Data in this exercise ->
※

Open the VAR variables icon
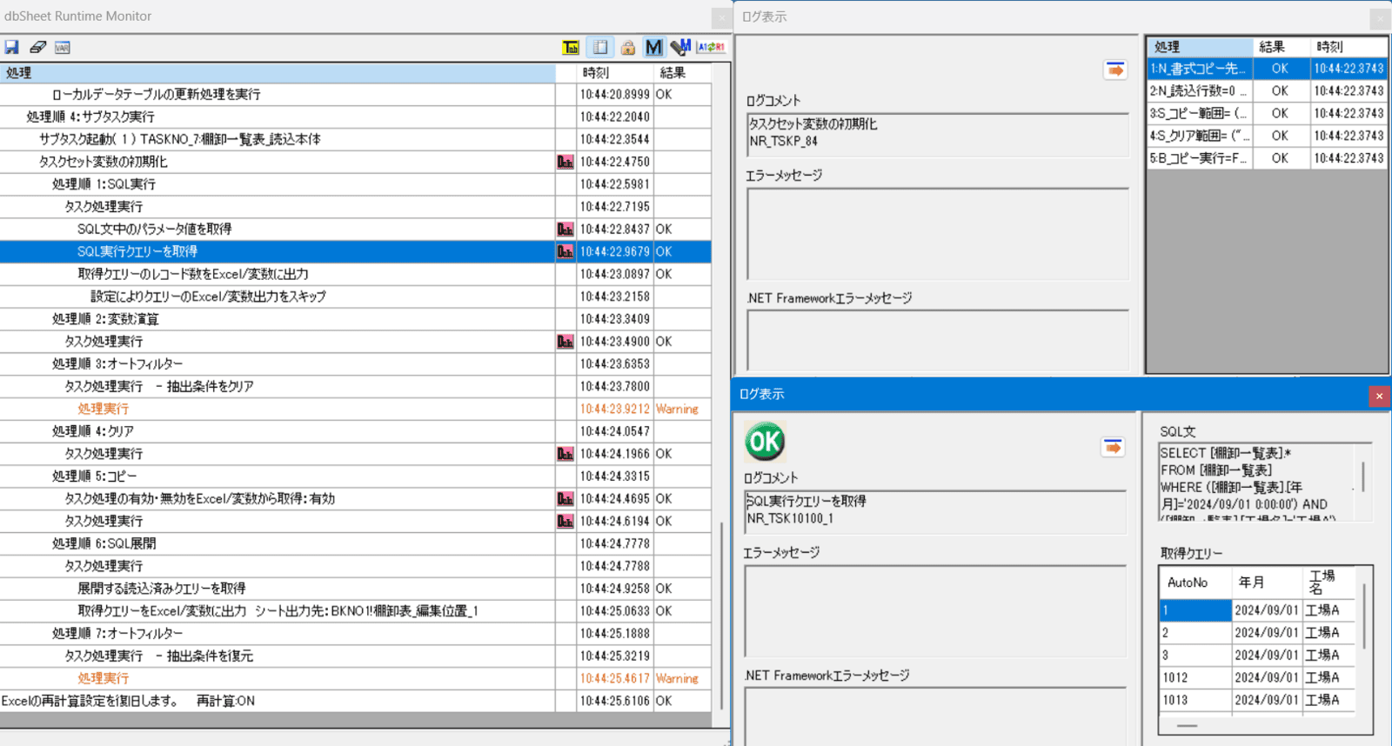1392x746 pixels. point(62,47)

※

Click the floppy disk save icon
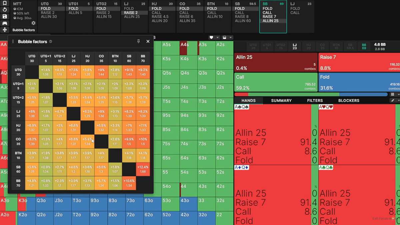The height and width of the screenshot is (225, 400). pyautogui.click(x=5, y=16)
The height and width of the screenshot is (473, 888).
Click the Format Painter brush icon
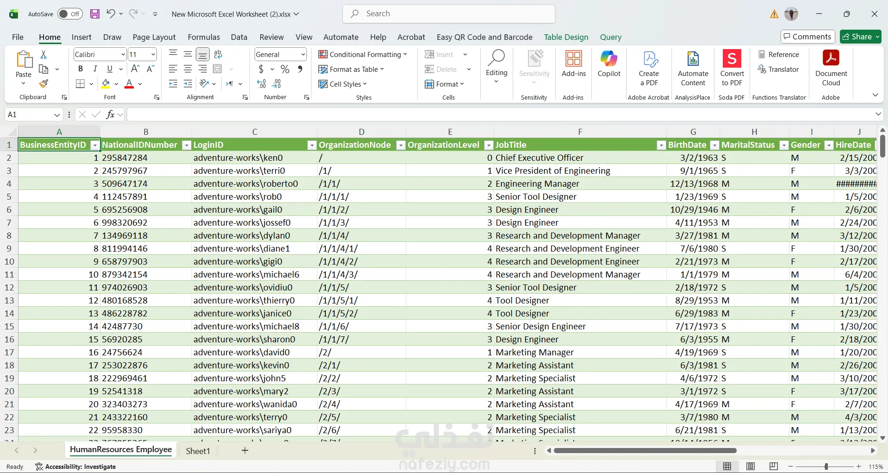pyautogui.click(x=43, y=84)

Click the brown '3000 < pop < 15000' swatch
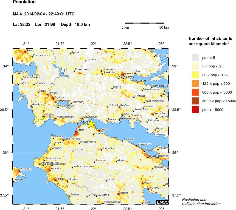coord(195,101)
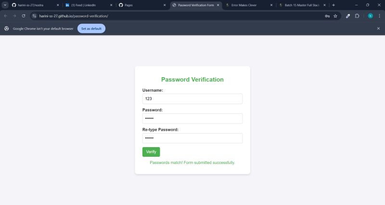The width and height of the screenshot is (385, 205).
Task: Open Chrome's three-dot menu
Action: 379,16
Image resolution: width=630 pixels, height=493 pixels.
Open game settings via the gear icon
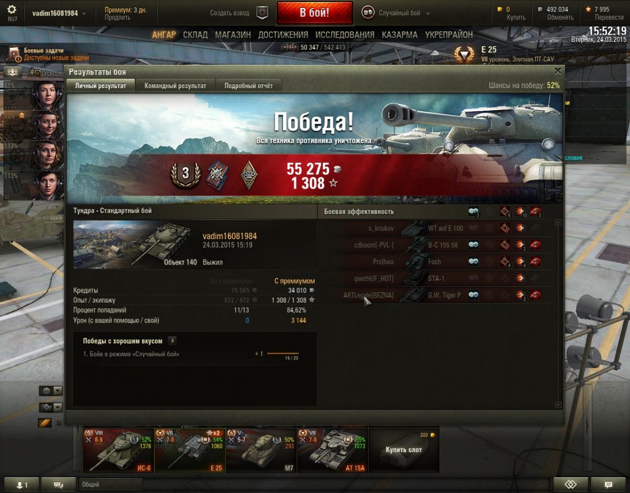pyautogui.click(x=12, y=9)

※

Exercise goal -> From the records above, copy only the lines running from the line holding "Click the brown '3000 < pop < 15000' swatch" through the line holding "Image resolution: width=630", with no pictures.

Written answer ->
Click the brown '3000 < pop < 15000' swatch
coord(195,101)
The width and height of the screenshot is (385, 205).
Task: Open Chrome's three-dot menu
Action: 379,16
Image resolution: width=630 pixels, height=493 pixels.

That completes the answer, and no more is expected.